Concerning your second questions, the interpretation as mapping $(k,\ell)$ tensor fields to $(k,\ell+1)$ tensor fields needs leaving the slot for the vector field $X$ free. So you define $\nabla T$ as mapping $(\omega_1,\dots,\omega_k,Y_1,\dots,Y_{\ell+1})$ to $(\nabla_{Y_1}T)(\omega_1,\dots,\omega_k,Y_2,\dots,Y_\ell)$. Rule 4 implies that this is indeed a tensor field.

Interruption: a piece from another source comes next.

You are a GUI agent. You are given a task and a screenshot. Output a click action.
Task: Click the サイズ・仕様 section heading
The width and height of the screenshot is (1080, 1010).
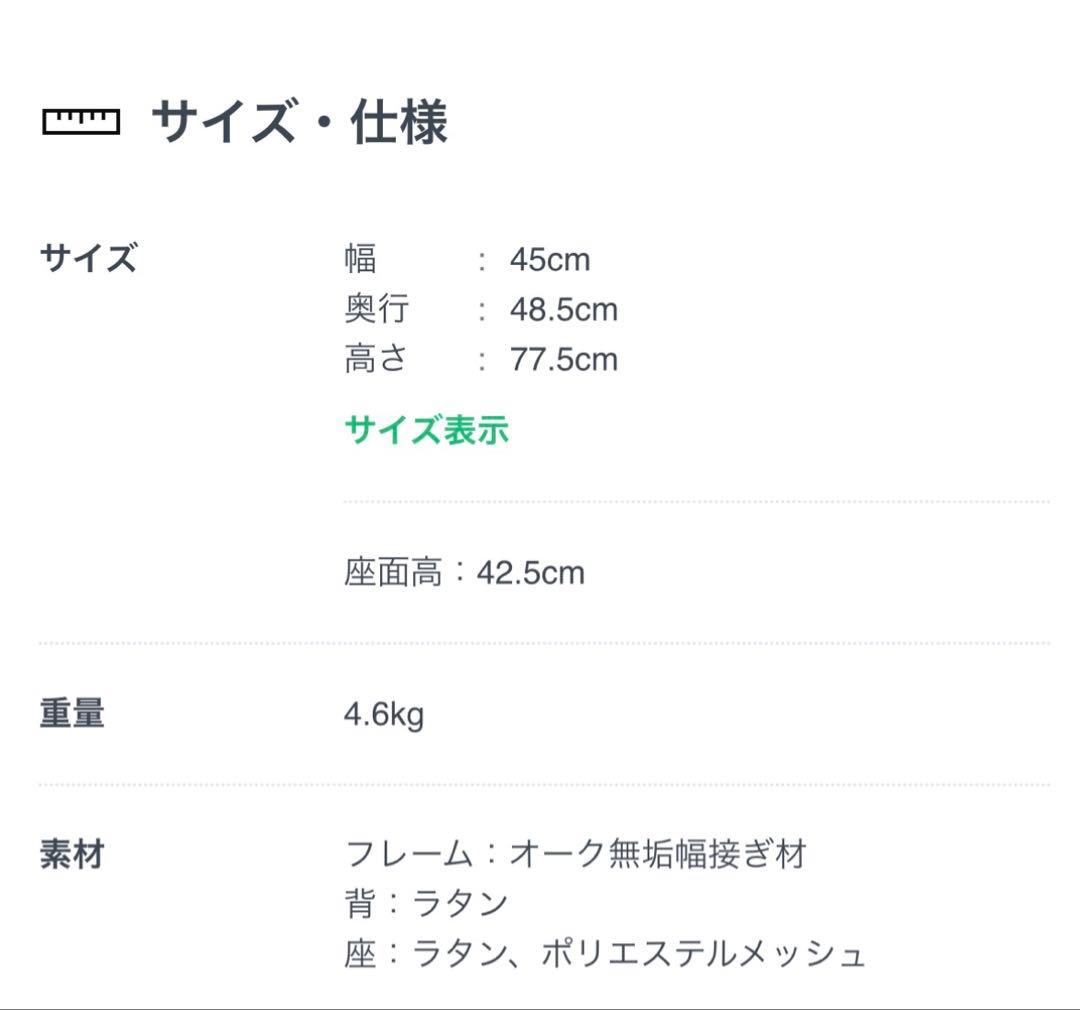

There is no interpretation in terms of $(k+1,\ell)$ tensor fields. While you can form $X\otimes T$ and this is a $(k+1,\ell)$ tensor field, the covariant derivative $\nabla_XT$ cannot be obtained from $X\otimes T$. This is beause for a smooth function $f$, you get $(fX)\otimes T=X\otimes fT$ but $\nabla_X(fT)=X(f)T+f\nabla_XT$ while $\nabla_{fX}T=f\nabla_XT$.